Your points about Hybrid CD's, in another thread, are interesting. You
should formulate it in relation to the HAL draft spec under category
Storage - more work on this is very welcome.

> > > Sorry I did not start to look at it, but I know about a script [1] that
> > > tries to automatically mount usb-storage devices.
> > > 
> > 
> > I'll look into this, but I still fear that we will have to ask the user
> > to tell what device to mount in the initial version of the GUI.. But for
> > a proof of concept as this is, I suppose that is fine enough. After all,
> > before this is production ready, distros will already be shipping 2.6 (I
> > hope).
> 
> Hey, I want the Volume Manager daemon working soon (soon == no more than
> a year), you cannot hope that GNOME/KDE/XFCE/others will use HAL
> assuming they are always under Linux 2.6, it should work without
> problems under *BSD and other Unix.
> 

Hey, I want this working on 2.4 as well! And soon.. And of course
support of other OS'es was also a prime objective from the beginning -
and it still is. It's kind of in the freedesktop.org mission statement.

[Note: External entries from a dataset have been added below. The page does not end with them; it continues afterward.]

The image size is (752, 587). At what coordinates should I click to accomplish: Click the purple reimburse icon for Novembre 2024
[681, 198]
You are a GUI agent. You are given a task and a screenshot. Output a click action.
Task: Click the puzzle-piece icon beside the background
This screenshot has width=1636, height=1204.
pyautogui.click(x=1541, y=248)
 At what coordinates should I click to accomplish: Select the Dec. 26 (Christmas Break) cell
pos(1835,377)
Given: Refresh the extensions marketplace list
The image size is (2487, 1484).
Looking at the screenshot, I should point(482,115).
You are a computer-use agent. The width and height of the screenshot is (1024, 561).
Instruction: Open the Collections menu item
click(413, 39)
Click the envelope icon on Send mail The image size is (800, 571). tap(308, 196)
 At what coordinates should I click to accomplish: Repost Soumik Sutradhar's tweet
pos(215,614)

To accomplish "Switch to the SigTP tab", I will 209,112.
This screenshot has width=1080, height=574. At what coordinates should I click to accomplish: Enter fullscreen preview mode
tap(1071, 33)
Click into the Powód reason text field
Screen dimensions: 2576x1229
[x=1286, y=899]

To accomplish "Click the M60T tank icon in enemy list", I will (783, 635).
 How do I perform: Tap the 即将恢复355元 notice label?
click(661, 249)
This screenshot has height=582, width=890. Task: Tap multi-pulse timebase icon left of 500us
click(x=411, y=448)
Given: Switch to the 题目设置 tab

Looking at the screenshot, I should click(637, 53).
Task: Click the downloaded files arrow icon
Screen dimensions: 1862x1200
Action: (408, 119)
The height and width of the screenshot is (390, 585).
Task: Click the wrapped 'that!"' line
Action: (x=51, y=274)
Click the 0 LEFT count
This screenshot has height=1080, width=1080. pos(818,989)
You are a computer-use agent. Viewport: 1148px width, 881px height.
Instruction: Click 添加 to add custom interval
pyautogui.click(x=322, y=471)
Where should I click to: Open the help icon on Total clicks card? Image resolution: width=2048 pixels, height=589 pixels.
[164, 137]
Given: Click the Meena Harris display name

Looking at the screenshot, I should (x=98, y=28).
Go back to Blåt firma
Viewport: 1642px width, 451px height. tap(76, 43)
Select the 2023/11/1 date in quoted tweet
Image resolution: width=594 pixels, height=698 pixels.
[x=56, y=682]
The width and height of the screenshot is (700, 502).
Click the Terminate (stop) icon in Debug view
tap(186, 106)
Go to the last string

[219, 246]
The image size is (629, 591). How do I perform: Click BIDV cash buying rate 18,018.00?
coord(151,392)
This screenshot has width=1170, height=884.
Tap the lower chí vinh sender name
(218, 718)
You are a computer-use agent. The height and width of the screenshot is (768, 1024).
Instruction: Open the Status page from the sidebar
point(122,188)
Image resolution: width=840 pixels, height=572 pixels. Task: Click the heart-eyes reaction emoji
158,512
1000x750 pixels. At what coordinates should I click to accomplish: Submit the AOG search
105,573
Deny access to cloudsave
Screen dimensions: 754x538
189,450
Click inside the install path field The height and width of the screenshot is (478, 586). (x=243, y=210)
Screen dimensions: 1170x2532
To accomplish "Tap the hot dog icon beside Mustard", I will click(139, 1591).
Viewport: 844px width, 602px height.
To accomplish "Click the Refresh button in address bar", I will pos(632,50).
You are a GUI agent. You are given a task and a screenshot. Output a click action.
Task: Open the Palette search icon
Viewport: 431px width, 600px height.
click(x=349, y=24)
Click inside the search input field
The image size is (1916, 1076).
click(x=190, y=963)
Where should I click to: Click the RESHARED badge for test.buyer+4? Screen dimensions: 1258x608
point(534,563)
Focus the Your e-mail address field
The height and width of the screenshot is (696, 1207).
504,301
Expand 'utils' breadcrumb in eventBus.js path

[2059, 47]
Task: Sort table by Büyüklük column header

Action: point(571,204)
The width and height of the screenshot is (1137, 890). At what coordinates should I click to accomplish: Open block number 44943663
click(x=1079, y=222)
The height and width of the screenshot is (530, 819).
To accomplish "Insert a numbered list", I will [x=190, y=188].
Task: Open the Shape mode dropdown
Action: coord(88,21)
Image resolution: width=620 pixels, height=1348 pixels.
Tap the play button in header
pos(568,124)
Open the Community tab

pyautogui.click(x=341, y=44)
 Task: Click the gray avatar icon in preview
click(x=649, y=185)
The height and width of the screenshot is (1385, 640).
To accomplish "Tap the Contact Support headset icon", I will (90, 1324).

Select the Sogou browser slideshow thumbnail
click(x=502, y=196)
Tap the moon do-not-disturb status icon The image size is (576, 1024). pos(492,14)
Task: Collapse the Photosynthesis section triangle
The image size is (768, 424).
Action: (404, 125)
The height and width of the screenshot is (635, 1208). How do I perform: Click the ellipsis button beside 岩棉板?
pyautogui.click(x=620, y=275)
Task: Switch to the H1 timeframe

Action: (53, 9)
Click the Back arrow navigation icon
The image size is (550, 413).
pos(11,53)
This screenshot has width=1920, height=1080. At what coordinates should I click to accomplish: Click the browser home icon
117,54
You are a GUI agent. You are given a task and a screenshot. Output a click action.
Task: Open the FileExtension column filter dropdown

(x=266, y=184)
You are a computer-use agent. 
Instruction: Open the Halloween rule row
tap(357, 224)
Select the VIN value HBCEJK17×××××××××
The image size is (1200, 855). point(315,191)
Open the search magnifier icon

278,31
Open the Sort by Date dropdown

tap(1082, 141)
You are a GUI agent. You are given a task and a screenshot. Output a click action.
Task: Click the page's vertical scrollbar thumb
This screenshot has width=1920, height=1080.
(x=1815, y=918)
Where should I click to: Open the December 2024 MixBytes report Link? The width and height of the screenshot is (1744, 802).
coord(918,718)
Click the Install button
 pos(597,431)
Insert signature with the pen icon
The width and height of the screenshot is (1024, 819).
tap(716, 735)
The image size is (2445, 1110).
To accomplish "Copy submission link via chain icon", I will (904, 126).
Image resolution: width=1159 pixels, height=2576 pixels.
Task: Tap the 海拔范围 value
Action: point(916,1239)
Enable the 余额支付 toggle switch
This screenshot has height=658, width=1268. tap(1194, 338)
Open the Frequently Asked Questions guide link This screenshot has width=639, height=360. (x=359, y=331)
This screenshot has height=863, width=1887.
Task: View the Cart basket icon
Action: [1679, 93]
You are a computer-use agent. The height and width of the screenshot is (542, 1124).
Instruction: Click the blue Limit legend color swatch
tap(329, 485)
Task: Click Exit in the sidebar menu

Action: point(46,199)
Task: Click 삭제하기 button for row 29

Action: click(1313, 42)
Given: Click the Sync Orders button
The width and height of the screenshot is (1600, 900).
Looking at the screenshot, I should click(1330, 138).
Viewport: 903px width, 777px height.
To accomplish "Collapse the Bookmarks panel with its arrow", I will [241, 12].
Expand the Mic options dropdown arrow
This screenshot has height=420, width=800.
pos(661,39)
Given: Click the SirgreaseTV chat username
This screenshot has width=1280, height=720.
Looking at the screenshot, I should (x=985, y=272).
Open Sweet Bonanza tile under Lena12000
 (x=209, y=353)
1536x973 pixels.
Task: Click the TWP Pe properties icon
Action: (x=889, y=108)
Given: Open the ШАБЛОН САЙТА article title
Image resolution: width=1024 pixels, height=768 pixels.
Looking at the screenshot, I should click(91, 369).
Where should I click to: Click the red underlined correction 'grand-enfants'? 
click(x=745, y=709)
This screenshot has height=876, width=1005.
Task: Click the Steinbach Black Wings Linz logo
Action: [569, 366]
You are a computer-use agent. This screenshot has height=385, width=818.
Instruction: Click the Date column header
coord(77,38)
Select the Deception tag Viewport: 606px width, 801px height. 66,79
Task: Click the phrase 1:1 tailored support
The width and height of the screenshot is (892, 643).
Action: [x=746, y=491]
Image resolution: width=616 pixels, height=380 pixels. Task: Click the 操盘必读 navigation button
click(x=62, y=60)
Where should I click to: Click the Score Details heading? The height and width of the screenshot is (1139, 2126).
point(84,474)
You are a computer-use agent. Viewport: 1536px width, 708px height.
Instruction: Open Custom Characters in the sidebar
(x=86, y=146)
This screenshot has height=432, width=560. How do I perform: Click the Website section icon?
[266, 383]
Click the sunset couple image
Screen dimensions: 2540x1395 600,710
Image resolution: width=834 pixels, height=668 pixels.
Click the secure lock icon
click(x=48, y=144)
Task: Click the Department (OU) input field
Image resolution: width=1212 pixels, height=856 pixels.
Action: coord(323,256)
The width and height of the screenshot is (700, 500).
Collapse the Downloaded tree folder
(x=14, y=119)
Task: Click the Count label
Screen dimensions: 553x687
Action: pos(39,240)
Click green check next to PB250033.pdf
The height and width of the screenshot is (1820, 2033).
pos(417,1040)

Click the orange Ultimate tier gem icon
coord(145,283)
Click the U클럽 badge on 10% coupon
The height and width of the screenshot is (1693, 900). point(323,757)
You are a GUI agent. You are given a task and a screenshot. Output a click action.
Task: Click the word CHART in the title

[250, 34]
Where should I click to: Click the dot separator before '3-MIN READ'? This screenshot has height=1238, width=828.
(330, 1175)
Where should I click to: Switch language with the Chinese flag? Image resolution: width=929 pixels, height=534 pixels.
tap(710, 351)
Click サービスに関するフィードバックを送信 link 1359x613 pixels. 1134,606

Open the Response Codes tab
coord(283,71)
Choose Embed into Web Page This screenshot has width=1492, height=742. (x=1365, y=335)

But what I have learned up until now is that it's impossible to get that
/dev/sda1 that represents e.g. my Lexar CF Reader in a generic, sane and
reliable way using Linux Kernel 2.4. It kind of sucks. I will be a very
happy man if someone can prove me wrong.

So, right now I ask the user to select the /dev/sda1 (or whatever) in a
GUI application (the gnome_hal_watcher I'm currently working on), simply
because of this. I'd rather ship software with limitations than software
with annoying bugs that only may run on certain distros and/or PC's. It
kind of sucks.
(I run OS'es with a Linux 2.4 kernel on most of my boxes like most other
people.)

But hey, there are other kernels than Linux out there! The FreeBSD
kernel should do the right thing I've been told. (haven't checked myself
though - yet!).

Importantly, supporting FreeBSD and others should be easy: it's simply
modifying the device info file to put hal_freebsd_mount_usb_storage.sh
into BootProgram instead of hal_linux_mount_usb_storage.sh.. 

(and ofcourse porting the HAL code to FreeBSD, but that should be
doable)

And since these device info files support if/then/else stuff we can
still ship a single file per device. Which I think is nice.